PASSAGE.

Instead of leaving Syria, Khartabil used his skills to fight peacefully for freedom and make sure the world could hear the voices Syrian authorities were trying to silence
Bassel Khartabil was one of the first people I met in Syria in the spring of 2011. It was before the bombs, the wanton destruction, the sieges, the hunger and the mass displacement.
For the first time in its modern history, peaceful protests were sweeping through cities across Syria, demanding freedom and respect for human rights. Almost instantly, the government started cracking down on protesters.
Bassel could have carried on with his comfortable life, or he could have left Syria and prospered elsewhere. He could have survived. But he chose to stay
I went there to document the very first crimes that the Syrian authorities committed in this brutal conflict - killings of peaceful protesters and activists, mass arrests and torture. It was difficult to track down witnesses, especially from the south of the country, and if it weren't for Bassel we probably wouldn't have managed to document these violations.
I still miss Bassel’s ironic sense of humour. Bassel seemed to have it all. He ran a profitable software development business and was dating his future wife. He could have carried on with his comfortable life, or he could have left Syria and prospered elsewhere. He could have survived.

CHALLENGE. Render this sentence from the passage about Bassel Khartabil in Spanish: "Bassel Khartabil was one of the first people I met in Syria in the spring of 2011."

GIVEN DATA.
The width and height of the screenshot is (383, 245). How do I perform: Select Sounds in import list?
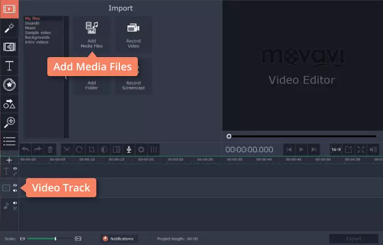(x=32, y=23)
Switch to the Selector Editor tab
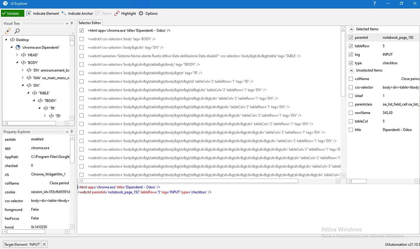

TASK RESPONSE. Bassel Khartabil fue una de las primeras personas que conocí en Siria en la primavera de 2011.